The Coalition’s Care Management and Care Transition Programs were designed to target high cost, complex patients for improved care transitions and care coordination using the embedded nurse care manager/medical home model from Geisinger and the Group Health Cooperative.
Our staff has segmented this patient population into two groups: those who have no source of primary care and typically have significant social and mental health issues; and those with more stable primary care and less severe social issues.
Both groups of patients are in need of a primary care medical home with the capacity to manage care transitions and provide care coordination.
The Coalition has developed a Citywide Collaborative of primary care, behavioral health, social service and other supportive service providers to improve care for this patient population.
Care Management Program
Care management patients are enrolled into our program after they are admitted to the hospital, in the community, or at their home or shelter.
Using an outreach team consisting of a social worker, a health outreach worker/medical assistant, and a nurse practitioner, our team helps enrolled clients stabilize their social environment and health conditions, with a goal of finding a primary care medical home.
The team assists with:
- Coordinating primary and specialty care
- Applying for government assistance benefits;
- Securing temporary shelter; and
- Enrolling in medical day programs
Out of necessity, our staff also provides “transitional” primary care with a goal of moving the patients into a primary care setting that can meet their needs. The program has touched hundreds of patients and the team visits patients in homeless shelters, abandoned homes, hospital rooms, ED gurneys, and on street corners.
Care Transitions Program
Care Transitions patients typically have a usual source of primary care and fewer social issues, but receive no care coordination services from their primary care providers.

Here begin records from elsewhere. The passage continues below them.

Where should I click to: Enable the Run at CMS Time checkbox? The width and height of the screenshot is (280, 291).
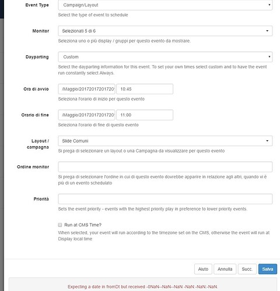(60, 225)
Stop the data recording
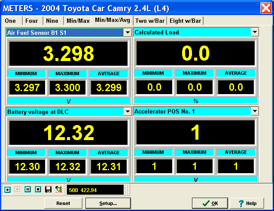This screenshot has height=211, width=274. 38,190
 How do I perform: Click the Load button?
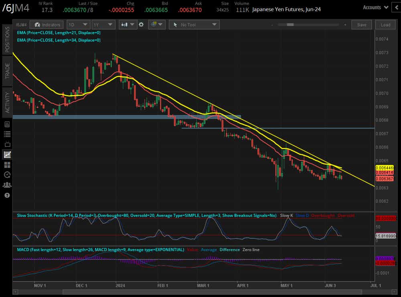385,25
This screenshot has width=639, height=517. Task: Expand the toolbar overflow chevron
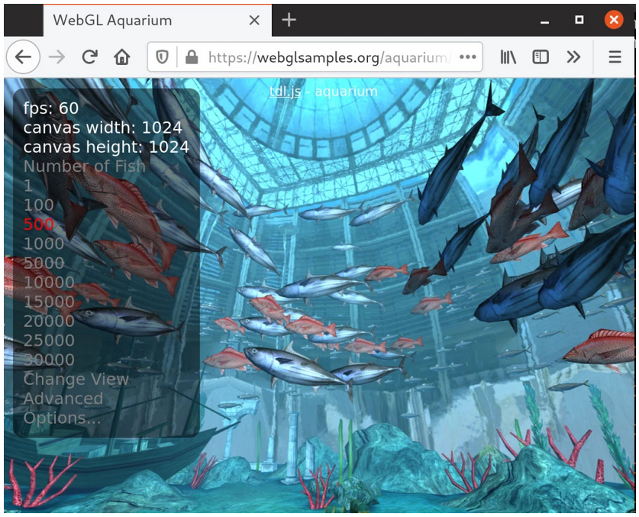(574, 56)
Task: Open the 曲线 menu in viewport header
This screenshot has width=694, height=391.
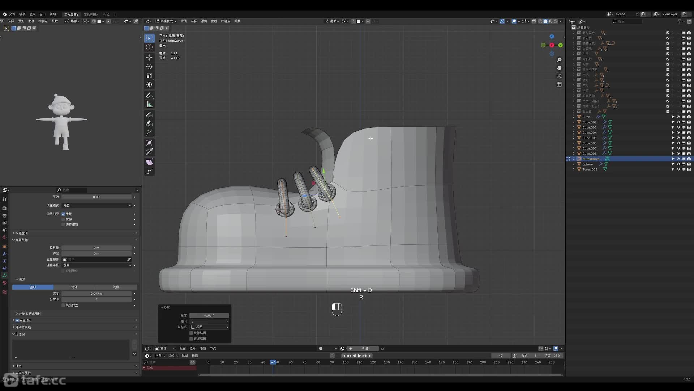Action: tap(214, 21)
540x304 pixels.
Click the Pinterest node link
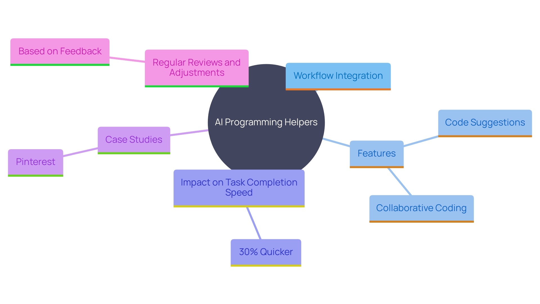click(x=35, y=162)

The Care Transitions team, consisting of embedded care management nurses and health coaches, provides services to the patients of two Federally Qualified Health Centers (FQHC) in Camden – CAMcare and Project HOPE. Patients are typically enrolled in the Care Transitions Program after they are admitted to the hospital.
The Coalition is working with the two FQHC’s to help them become patient centered medical homes that will use nurse care coordinators to focus on patients needing care transitions.
As result of the program, new patterns of care transitions and care coordination are being developed between Camden’s hospitals and the FQHCs.
Utilizing Technology to Improve Care
The Care Management and Care Transitions Programs rely heavily on data from our Health Information Exchange (HIE). The teams receive real-time alerts on hospital and ER utilization from the HIE for targeted patients.
The teams use an Electronic Health Record (EHR) embedded in the HIE to record care management notes. With patient consent, healthcare providers and social workers across the city have access to these notes and can send encrypted messages for care coordination purposes. Aggregate clinical and utilization data is also exportable to identify additional care coordination opportunities.
Citywide Collaboration to Improve Care
The Coalition holds a monthly Care Management Committee meeting that rotates between the hospitals and is attended by social workers and other supportive services providers from across the city. This committee helped to oversee the development of the high utilizer team and continues to advise the Care Management Program.
Through the Coalition’s work with high utilizers the staff has built close relationships with emergency room physicians, hospitalists, specialists, social workers, and nurse discharge planners across the city. These relationships are crucial to the team’s success and ensure good discharge planning and care coordination upon discharge.